PROBLEM DESCRIPTION:
Return, word for word, the lines of the listing below from the one with "2015 (23, 1843)" through the one with "2022 (24, 1616)", and no other lines.

EXTRACTED ENTRIES:
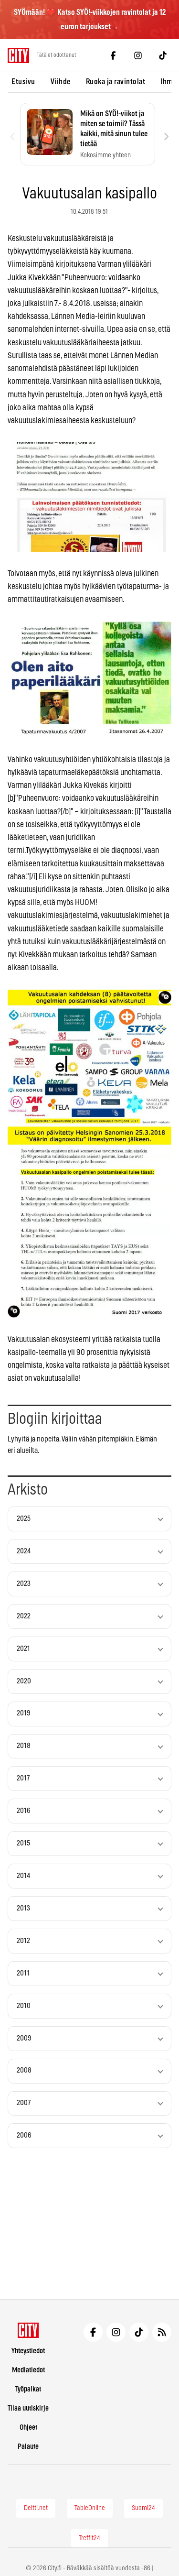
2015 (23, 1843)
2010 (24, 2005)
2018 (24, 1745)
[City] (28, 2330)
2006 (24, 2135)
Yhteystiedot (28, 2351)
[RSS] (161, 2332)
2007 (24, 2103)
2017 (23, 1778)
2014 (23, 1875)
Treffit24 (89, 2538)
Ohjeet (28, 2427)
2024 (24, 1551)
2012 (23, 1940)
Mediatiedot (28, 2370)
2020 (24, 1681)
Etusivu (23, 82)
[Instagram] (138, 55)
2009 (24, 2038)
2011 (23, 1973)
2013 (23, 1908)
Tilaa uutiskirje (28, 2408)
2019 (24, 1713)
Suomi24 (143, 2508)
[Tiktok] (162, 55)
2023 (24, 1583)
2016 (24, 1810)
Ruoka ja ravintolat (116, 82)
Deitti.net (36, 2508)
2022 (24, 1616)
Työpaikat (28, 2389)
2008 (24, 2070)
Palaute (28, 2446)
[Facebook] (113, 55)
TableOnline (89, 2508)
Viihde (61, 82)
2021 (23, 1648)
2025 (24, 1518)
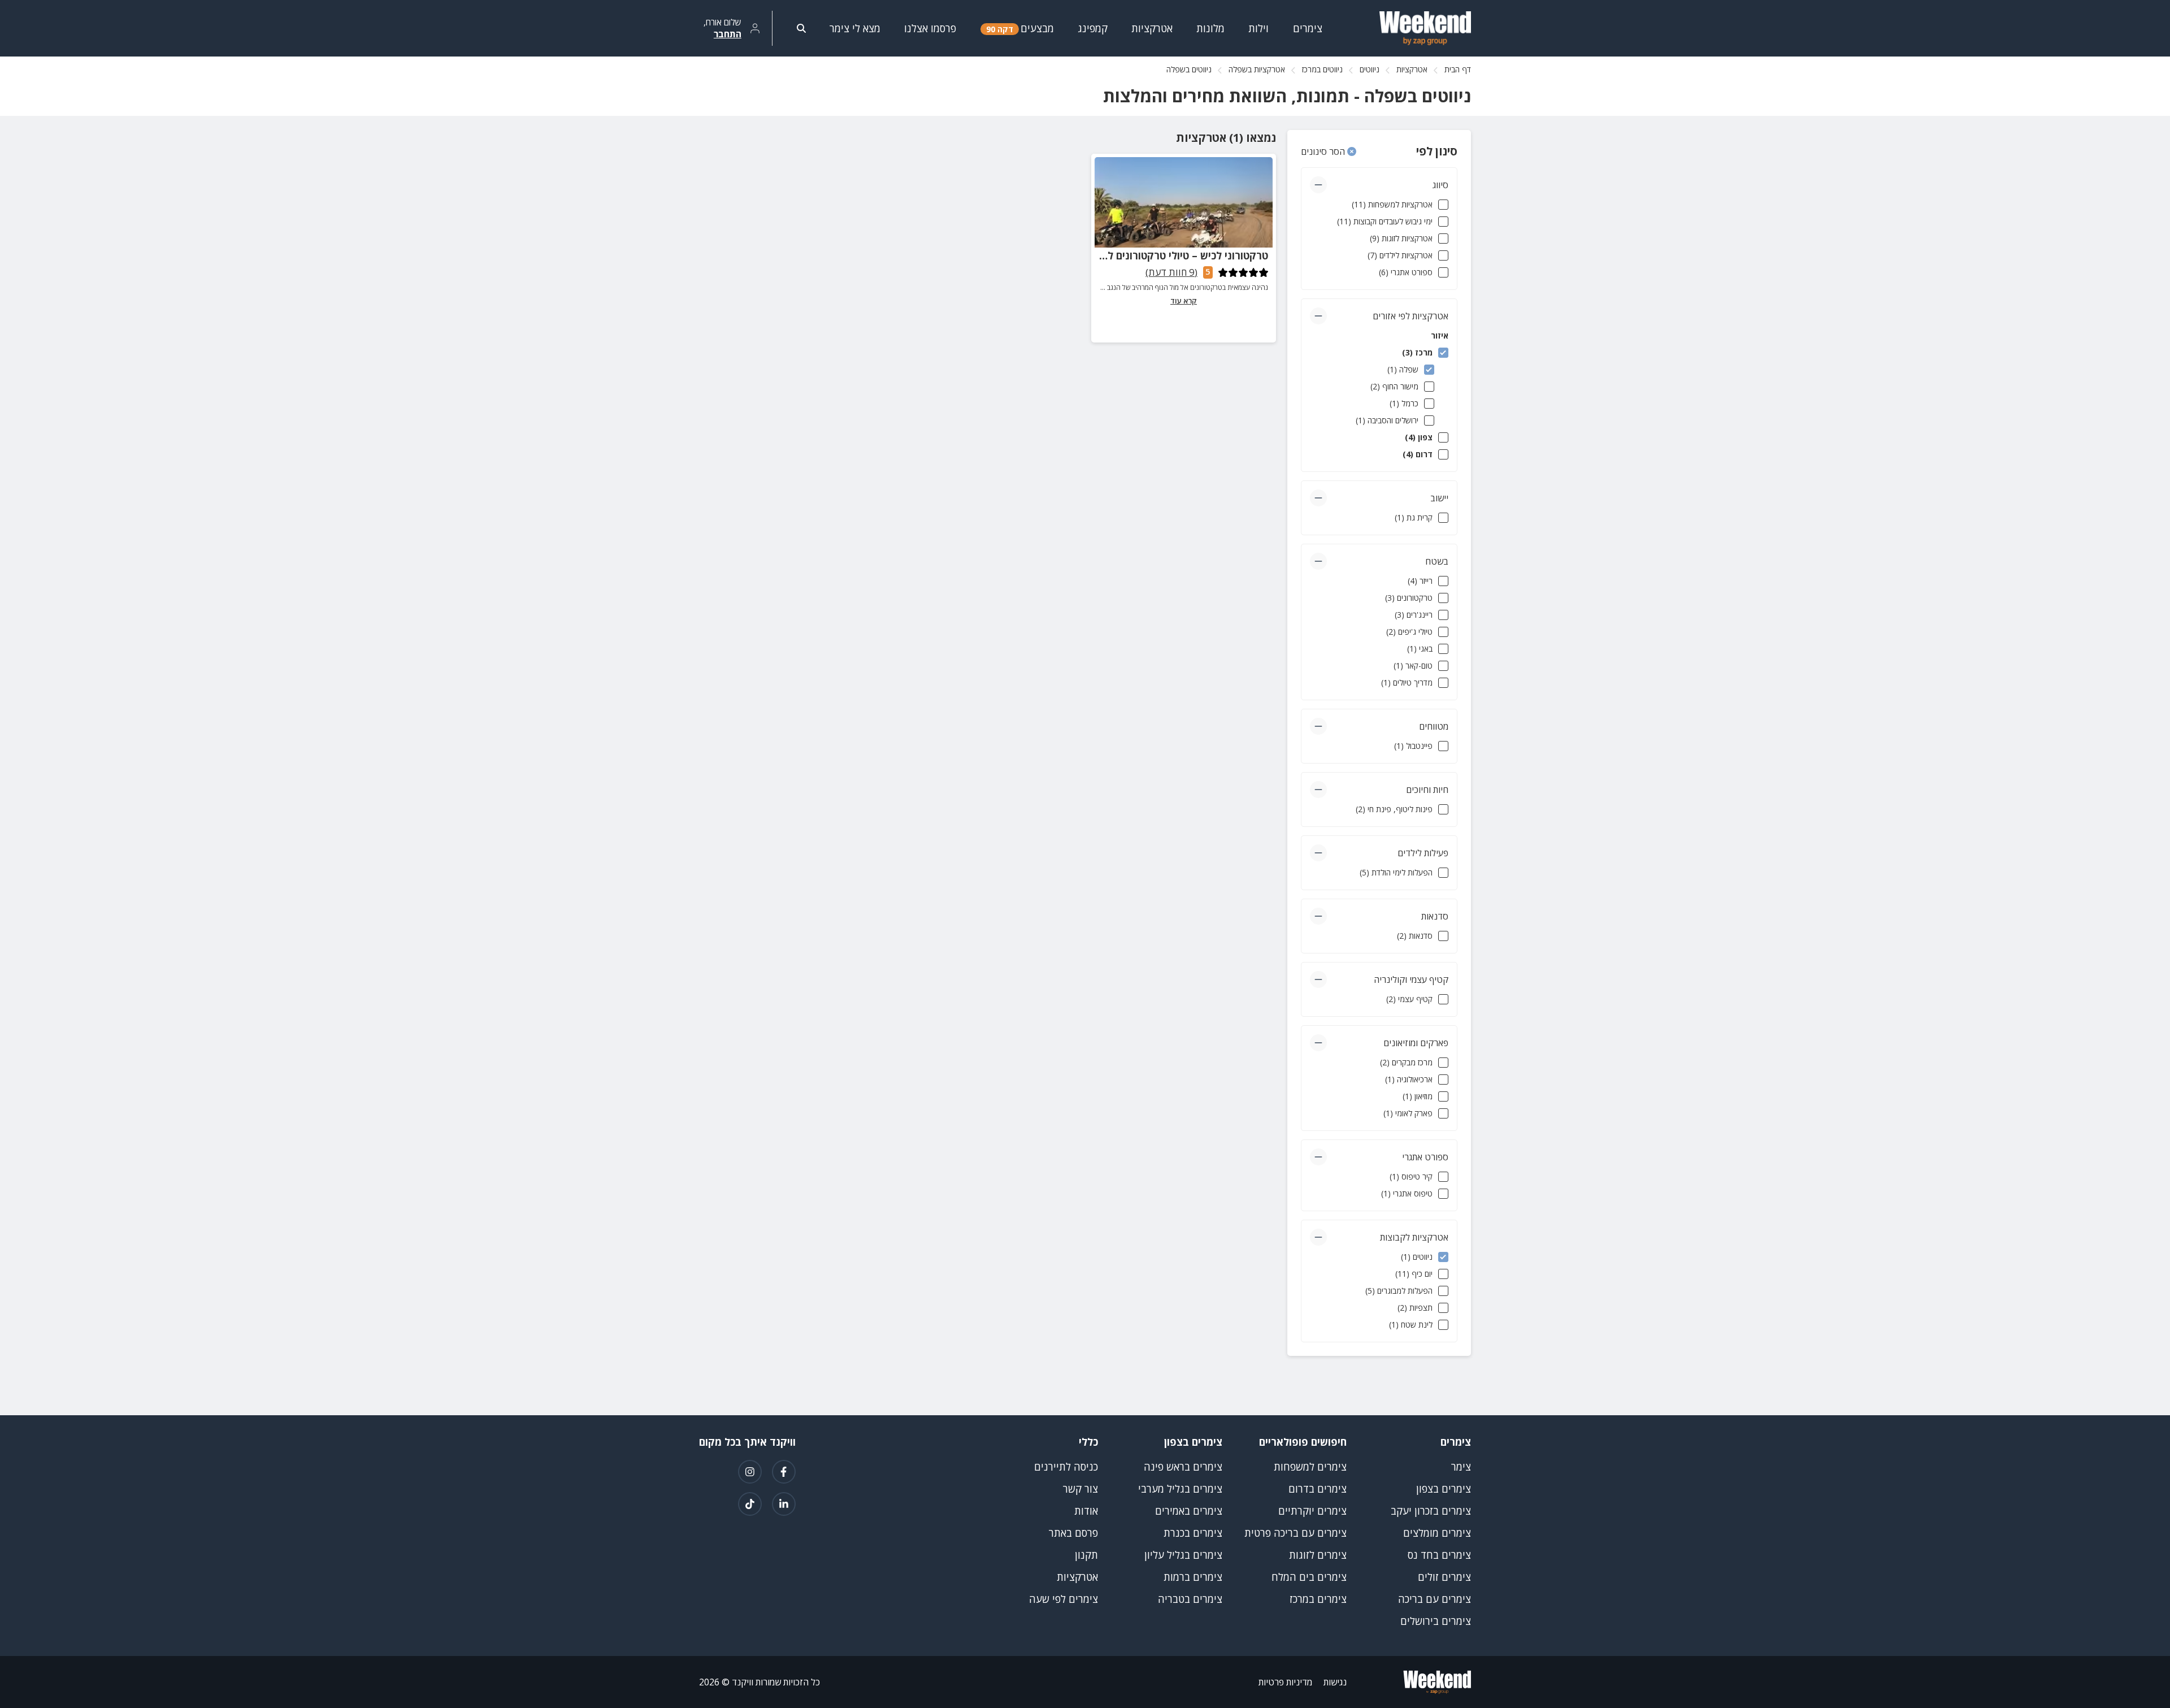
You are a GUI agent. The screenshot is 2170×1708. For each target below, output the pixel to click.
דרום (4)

==

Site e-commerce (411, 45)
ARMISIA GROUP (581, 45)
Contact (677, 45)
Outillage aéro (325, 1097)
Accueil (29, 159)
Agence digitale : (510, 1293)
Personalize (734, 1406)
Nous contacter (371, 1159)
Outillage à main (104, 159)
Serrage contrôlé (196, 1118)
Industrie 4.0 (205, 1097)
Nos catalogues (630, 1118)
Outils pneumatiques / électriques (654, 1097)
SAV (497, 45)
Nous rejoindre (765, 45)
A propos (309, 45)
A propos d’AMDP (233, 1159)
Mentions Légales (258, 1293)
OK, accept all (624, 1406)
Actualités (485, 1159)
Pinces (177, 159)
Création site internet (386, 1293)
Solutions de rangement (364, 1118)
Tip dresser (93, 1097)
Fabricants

--

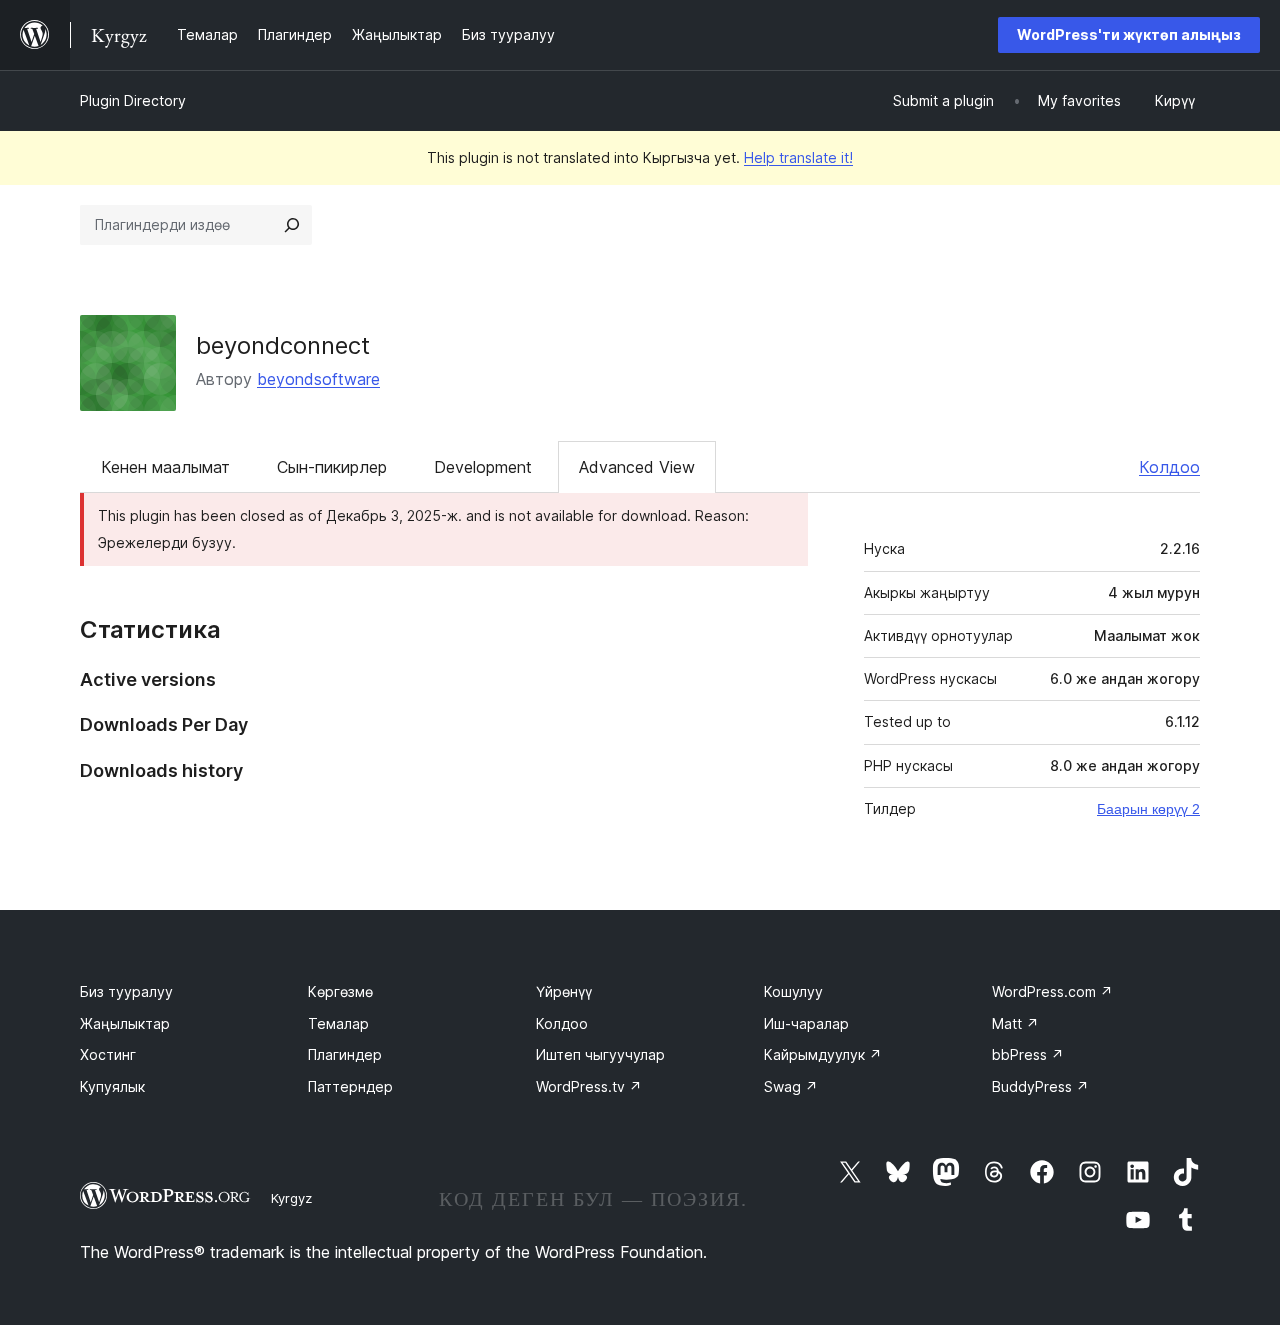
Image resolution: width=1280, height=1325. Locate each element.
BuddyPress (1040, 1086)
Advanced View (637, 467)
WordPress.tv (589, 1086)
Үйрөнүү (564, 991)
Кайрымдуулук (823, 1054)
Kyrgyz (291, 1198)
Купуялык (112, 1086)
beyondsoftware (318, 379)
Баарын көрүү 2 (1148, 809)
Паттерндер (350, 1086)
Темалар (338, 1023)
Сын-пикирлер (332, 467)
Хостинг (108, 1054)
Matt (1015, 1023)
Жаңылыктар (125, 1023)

THE ANSWER:
2015 (23, 1843)
2010 (24, 2005)
2018 (24, 1745)
[City] (28, 2330)
2006 (24, 2135)
Yhteystiedot (28, 2351)
[RSS] (161, 2332)
2007 (24, 2103)
2017 (23, 1778)
2014 (23, 1875)
Treffit24 (89, 2538)
Ohjeet (28, 2427)
2024 (24, 1551)
2012 (23, 1940)
Mediatiedot (28, 2370)
2020 (24, 1681)
Etusivu (23, 82)
[Instagram] (138, 55)
2009 (24, 2038)
2011 (23, 1973)
2013 (23, 1908)
Tilaa uutiskirje (28, 2408)
2019 (24, 1713)
Suomi24 (143, 2508)
[Tiktok] (162, 55)
2023 (24, 1583)
2016 (24, 1810)
Ruoka ja ravintolat (116, 82)
Deitti.net (36, 2508)
2022 (24, 1616)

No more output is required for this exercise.